Credit: © Lew Robertson

Colorado has led the charge in legalizing marijuana. Now they’re realizing that they have to be at the forefront of marijuana education as well.

Starting this week, the Marijuana Policy Project is launching a campaign in Colorado aimed at enlightening people to the potential pitfalls of edible pot products. A centerpiece of the campaign is a billboard on Denver’s Federal Boulevard that reads: “Don’t let a candy bar ruin your vacation. With edibles, start low and go slow.”

The sign is indicative of America’s rapidly changing drug landscape, where policies are shifting so quickly—from fear-mongering to legalization, almost in a single generation—that many people aren’t properly educated on how to indulge responsibly.

The billboard looks like a bit of joke, but it found its inspiration in a very real incident in which New York Times columnist Maureen Dowd turned into a paranoid, marijuana-eating stereotype after not realizing how much of a cannabis-infused candy bar would be appropriate for a first timer like herself to eat. Her column made us all ask the question: If writers for liberal-leaning newspapers can’t handle their marijuana, who can?
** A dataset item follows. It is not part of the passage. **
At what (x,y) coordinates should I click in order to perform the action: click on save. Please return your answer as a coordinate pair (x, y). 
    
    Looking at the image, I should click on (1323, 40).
Come to think of it, that might be a better slogan for the ad.

Along with the billboard, the Marijuana Policy Project has also launched It’s full of all the information that you would have learned in college if you had decided to give up on law school and hung out with the crowd that only wore woven ponchos to class. The campaign has important knowledge for new users, like the differences between inhaling versus ingesting marijuana, laid out in very frank terms.

It’s all a reminder that you should always be aware of what you eat, but doubly so when it’s full of psychoactive drugs. Didn’t your parents ever tell you that?